Starting at the line that holds "Given: Click the 'Відкрити в додатку' button", transcribe every line to the end of the data exactly; include no other lines.

BEGIN Supplied records

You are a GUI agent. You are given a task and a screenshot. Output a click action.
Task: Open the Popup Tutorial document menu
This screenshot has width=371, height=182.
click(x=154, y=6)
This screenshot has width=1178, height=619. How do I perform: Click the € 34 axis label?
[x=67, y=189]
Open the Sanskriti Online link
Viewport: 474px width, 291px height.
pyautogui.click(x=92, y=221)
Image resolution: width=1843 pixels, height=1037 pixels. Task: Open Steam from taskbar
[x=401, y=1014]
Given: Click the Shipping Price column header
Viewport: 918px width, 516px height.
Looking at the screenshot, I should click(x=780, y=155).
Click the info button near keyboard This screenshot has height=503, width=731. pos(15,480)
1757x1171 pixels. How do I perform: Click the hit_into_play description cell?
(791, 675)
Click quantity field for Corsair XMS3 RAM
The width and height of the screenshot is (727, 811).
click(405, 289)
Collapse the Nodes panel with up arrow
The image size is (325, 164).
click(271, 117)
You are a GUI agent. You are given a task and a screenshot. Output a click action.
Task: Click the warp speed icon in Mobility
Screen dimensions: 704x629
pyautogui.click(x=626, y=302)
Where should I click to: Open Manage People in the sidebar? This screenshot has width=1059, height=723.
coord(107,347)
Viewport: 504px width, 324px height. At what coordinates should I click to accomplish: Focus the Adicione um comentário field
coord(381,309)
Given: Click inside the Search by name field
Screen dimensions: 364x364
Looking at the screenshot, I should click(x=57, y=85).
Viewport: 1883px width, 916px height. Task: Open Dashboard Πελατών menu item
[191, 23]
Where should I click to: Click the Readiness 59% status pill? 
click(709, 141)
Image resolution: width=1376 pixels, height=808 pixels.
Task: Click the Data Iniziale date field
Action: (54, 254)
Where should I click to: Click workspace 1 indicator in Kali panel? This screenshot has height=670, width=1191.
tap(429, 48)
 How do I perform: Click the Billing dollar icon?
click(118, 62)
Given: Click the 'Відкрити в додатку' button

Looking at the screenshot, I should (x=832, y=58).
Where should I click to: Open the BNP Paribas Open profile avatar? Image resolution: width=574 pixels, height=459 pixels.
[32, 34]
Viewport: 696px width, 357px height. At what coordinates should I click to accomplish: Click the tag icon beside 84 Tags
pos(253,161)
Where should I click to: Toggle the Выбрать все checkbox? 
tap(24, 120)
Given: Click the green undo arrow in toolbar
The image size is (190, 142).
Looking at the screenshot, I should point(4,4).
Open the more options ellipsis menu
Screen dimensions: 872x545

END Supplied records

## Reply to the task:
Given: Click the 'Відкрити в додатку' button

Looking at the screenshot, I should (x=832, y=58).
Where should I click to: Open the BNP Paribas Open profile avatar? Image resolution: width=574 pixels, height=459 pixels.
[32, 34]
Viewport: 696px width, 357px height. At what coordinates should I click to accomplish: Click the tag icon beside 84 Tags
pos(253,161)
Where should I click to: Toggle the Выбрать все checkbox? 
tap(24, 120)
Given: Click the green undo arrow in toolbar
The image size is (190, 142).
Looking at the screenshot, I should point(4,4).
Open the more options ellipsis menu
Screen dimensions: 872x545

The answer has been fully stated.